[Cap sur 2025] Direction deux établissements américains emblématiques de Boston, avec Minh-Hà Pham
Par Isabelle Cormaty | Le | Relations extérieures
Durant les vacances de Noël, Campus Matin part à la rencontre de personnalités de l’ESR aux parcours internationaux. Pour ce troisième épisode de notre série d’interviews décalées, la rédaction a interrogé la chercheuse Minh-Hà Pham, ancienne conseillère scientifique à l’ambassade de France à Washington puis à Londres, et actuellement en poste à la Fondation CNRS.
Quel est le campus étranger qui vous a impressionné ?

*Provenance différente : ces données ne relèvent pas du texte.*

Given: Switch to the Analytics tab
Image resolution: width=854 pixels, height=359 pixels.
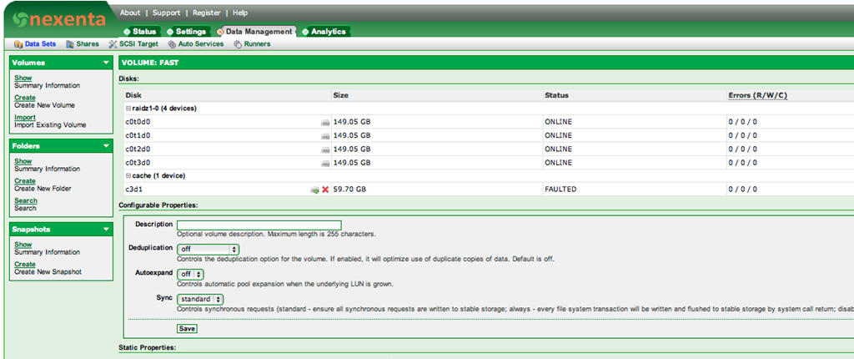Looking at the screenshot, I should click(324, 32).
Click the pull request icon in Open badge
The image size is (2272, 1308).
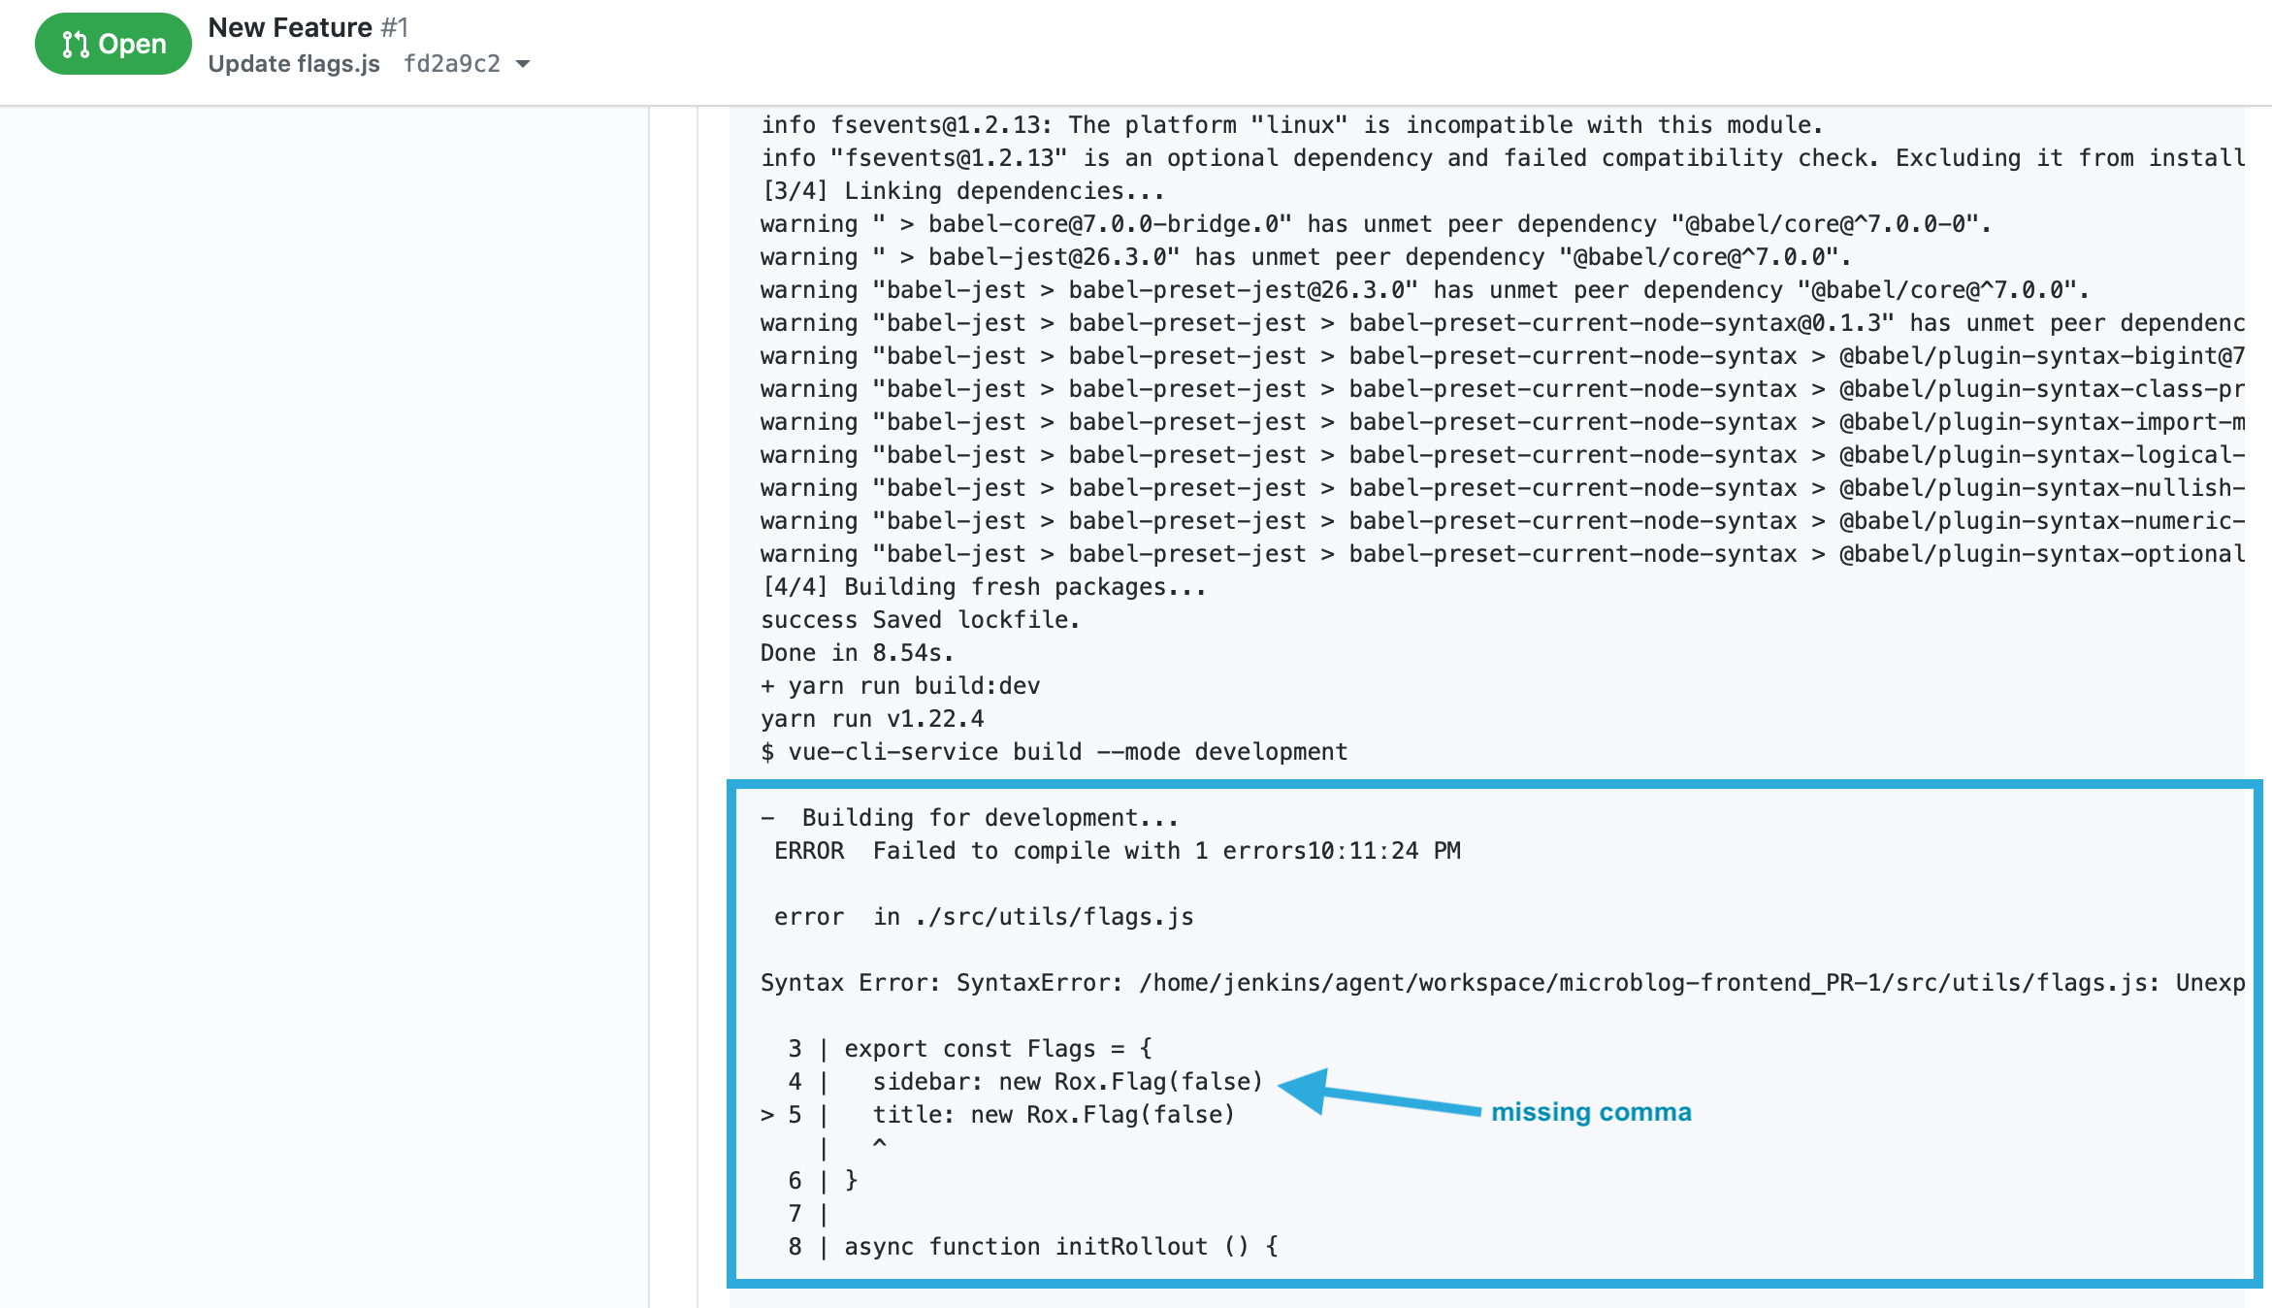75,45
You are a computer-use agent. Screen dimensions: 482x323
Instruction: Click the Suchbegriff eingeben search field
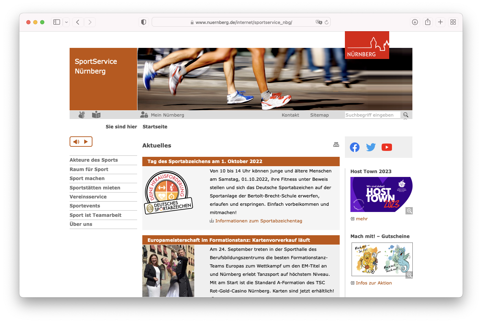tap(373, 115)
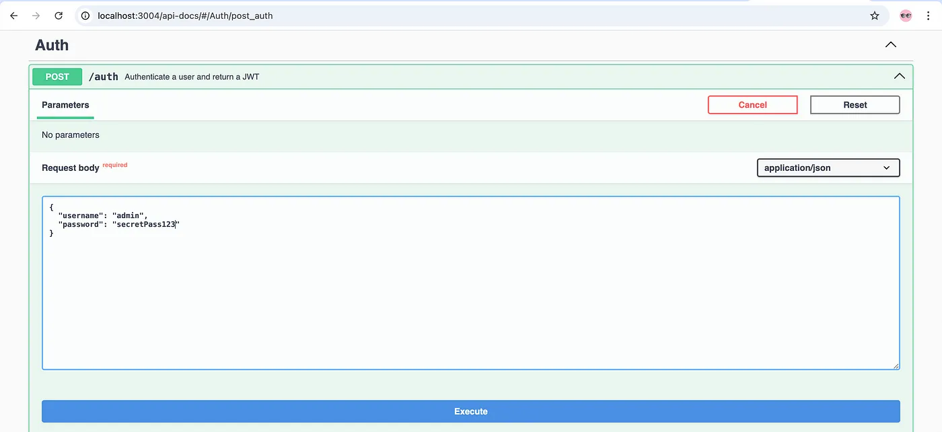
Task: Click the /auth endpoint path
Action: 104,77
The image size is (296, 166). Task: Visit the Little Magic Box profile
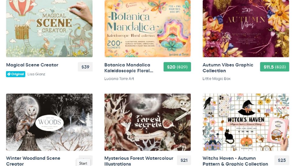(x=217, y=78)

Minh-Hà Pham : À Boston, deux campus emblématiques m’ont marqué : le Massachusetts institute of technology (MIT) et Harvard. Ces deux institutions mythiques, situées à quelques kilomètres l’une de l’autre, incarnent des modèles radicalement différents de l’ESR, à la fois concurrents et complémentaires.
Harvard suit un modèle britannique avec un campus fermé, des bâtiments en briques rouges et une architecture traditionnelle. Vous avez presque l’impression d’être à Oxford ! À l’inverse, le MIT est un campus ouvert, plus moderne esthétiquement et avec des bâtiments éparpillés dans tout son quartier. Bien qu’en compétition, ces deux établissements ont créé des structures communes, combinant le meilleur des deux systèmes.
En plus de ses campus, Boston accueille de nombreuses structures d’innovation et de transfert technologique. Il y règne une atmosphère vibrante, la recherche et l’innovation imprègnent toute la ville. Et cette modernité coexiste avec les quartiers historiques de Boston, est aussi un lieu fondateur des États-Unis d’aujourd’hui.
D’autres campus américains m’ont également impressionnée : Berkeley imprégnée par l’histoire des grandes manifestations étudiantes de la fin des années soixante et Stanford, isolée géographiquement, mais avec des installations de grande ampleur.
Un véritable esprit d’appartenance à une alma mater
Les campus américains offrent un environnement d’étude agréable avec une multitude d’activités et de services ouverts à toute heure. Souvent éloignés de leur famille pendant quatre ans, les étudiants tissent des liens très forts avec leurs collègues et leur université. Il y a un véritable esprit d’appartenance à une alma mater. Cet attachement se poursuit après leurs études, les alumni jouent un rôle essentiel dans le financement des établissements.
Quelle est la pratique (pédagogique, organisationnelle, culturelle…) qu’il faudrait importer dans l’ESR français ?
Je suis sensible à la capacité des scientifiques à communiquer leurs travaux auprès du grand public. En France, nous ne sommes pas toujours très bons en vulgarisation scientifique, car on se méfie de la simplification.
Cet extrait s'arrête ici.